((

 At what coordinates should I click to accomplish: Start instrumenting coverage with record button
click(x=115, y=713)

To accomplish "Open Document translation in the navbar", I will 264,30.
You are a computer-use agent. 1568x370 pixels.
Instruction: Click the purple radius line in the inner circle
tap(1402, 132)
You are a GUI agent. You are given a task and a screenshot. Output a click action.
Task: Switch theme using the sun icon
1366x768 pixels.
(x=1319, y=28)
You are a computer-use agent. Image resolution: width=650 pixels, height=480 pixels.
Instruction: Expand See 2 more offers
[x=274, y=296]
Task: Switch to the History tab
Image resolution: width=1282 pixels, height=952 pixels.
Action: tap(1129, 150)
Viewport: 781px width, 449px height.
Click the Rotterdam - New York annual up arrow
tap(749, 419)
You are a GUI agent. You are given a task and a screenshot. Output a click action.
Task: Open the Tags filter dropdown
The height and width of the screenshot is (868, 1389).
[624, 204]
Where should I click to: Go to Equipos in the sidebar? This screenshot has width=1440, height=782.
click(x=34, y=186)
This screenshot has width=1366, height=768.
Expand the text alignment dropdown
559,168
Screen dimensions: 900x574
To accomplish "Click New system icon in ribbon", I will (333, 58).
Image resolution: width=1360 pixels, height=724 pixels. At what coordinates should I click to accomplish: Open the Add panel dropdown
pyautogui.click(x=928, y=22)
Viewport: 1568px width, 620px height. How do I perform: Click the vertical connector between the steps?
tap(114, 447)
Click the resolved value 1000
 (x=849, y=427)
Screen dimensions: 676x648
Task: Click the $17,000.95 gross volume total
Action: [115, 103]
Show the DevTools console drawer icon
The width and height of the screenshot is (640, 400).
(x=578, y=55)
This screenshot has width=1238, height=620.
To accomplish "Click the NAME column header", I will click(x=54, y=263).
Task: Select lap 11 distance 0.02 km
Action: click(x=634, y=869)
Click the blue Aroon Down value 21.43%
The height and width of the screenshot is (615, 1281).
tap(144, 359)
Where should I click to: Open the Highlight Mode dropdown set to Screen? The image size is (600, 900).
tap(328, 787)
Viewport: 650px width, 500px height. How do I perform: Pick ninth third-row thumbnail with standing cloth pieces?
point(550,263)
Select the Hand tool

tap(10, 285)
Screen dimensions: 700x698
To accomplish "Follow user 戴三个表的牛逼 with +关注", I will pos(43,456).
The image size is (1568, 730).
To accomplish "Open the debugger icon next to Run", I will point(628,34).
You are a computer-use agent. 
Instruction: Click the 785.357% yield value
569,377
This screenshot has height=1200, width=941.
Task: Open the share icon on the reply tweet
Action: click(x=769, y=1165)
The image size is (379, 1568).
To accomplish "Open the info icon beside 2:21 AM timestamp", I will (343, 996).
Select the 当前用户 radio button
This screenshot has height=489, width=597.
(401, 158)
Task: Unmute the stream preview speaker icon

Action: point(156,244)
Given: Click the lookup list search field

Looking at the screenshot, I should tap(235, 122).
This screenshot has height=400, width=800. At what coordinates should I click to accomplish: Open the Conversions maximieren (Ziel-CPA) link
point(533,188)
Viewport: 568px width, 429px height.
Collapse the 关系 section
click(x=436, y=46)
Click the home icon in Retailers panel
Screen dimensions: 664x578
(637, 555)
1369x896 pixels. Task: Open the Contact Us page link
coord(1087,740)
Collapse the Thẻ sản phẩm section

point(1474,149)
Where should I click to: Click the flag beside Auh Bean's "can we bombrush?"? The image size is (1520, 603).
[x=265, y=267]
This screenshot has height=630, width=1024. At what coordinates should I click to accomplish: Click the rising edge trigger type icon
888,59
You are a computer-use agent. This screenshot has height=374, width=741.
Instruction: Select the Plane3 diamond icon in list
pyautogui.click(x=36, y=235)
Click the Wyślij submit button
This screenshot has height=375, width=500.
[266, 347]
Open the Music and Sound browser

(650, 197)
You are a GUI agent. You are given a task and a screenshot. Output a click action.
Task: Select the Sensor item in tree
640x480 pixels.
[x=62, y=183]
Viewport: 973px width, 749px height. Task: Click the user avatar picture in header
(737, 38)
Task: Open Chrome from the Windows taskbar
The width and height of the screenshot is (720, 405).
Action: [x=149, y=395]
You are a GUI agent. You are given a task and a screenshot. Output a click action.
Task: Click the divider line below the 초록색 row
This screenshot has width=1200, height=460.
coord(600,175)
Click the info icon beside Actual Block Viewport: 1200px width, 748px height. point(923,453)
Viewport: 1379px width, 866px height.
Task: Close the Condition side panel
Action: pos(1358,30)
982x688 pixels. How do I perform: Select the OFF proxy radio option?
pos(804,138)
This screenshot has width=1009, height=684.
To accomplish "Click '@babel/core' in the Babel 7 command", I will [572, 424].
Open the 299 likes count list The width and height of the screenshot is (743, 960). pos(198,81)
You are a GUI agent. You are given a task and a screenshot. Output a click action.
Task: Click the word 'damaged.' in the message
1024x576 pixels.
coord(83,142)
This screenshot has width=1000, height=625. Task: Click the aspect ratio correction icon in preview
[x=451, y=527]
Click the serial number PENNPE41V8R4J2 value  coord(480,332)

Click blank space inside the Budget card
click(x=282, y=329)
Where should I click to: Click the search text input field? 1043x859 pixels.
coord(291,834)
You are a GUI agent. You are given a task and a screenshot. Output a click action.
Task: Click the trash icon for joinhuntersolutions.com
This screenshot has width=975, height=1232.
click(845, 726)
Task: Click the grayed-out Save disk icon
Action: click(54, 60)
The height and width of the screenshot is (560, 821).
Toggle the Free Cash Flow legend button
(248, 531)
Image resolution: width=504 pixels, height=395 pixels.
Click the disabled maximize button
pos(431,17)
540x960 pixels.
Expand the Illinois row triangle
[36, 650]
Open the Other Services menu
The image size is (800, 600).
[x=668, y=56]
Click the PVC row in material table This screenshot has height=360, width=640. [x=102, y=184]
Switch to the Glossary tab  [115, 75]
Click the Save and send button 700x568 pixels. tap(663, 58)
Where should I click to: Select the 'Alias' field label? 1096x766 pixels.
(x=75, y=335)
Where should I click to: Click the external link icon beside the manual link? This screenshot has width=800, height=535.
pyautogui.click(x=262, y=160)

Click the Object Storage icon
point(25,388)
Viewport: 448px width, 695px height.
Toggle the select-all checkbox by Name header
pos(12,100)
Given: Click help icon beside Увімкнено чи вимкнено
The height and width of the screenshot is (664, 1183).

))

> **Required work**
Reproduce the entries above exactly, but only the lines between the line holding "540x960 pixels." and the line holding "Viewport: 448px width, 695px height.", inclusive.

> **Output for this exercise**
540x960 pixels.
Expand the Illinois row triangle
[36, 650]
Open the Other Services menu
The image size is (800, 600).
[x=668, y=56]
Click the PVC row in material table This screenshot has height=360, width=640. [x=102, y=184]
Switch to the Glossary tab  [115, 75]
Click the Save and send button 700x568 pixels. tap(663, 58)
Where should I click to: Select the 'Alias' field label? 1096x766 pixels.
(x=75, y=335)
Where should I click to: Click the external link icon beside the manual link? This screenshot has width=800, height=535.
pyautogui.click(x=262, y=160)

Click the Object Storage icon
point(25,388)
Viewport: 448px width, 695px height.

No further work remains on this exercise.